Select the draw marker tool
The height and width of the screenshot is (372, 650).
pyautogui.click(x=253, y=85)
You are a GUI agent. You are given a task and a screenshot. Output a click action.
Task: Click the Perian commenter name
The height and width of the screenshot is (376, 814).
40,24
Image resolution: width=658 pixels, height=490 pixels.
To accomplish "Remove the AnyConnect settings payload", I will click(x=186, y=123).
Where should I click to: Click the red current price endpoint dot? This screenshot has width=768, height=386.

==

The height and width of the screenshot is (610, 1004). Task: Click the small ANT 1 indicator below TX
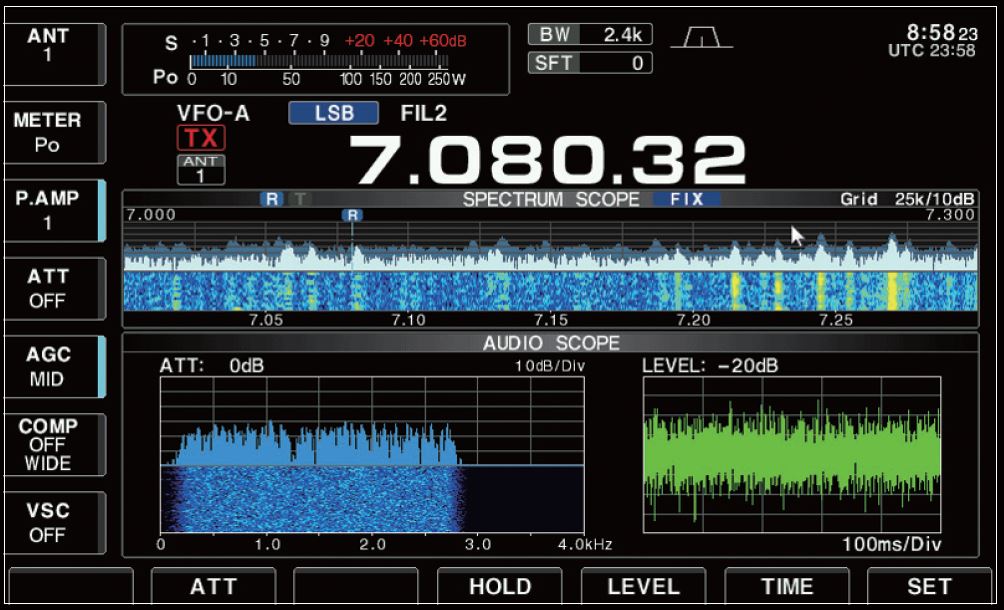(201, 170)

TASK DESCRIPTION: Retype the entries from the line containing "You are a GUI" through the line containing "Where should I", including both of those lines.

TASK SOLUTION:
You are a GUI agent. You are given a task and a screenshot. Output a click action.
Task: Click the Perian commenter name
The height and width of the screenshot is (376, 814).
40,24
Image resolution: width=658 pixels, height=490 pixels.
To accomplish "Remove the AnyConnect settings payload", I will click(x=186, y=123).
Where should I click to: Click the red current price endpoint dot? This screenshot has width=768, height=386.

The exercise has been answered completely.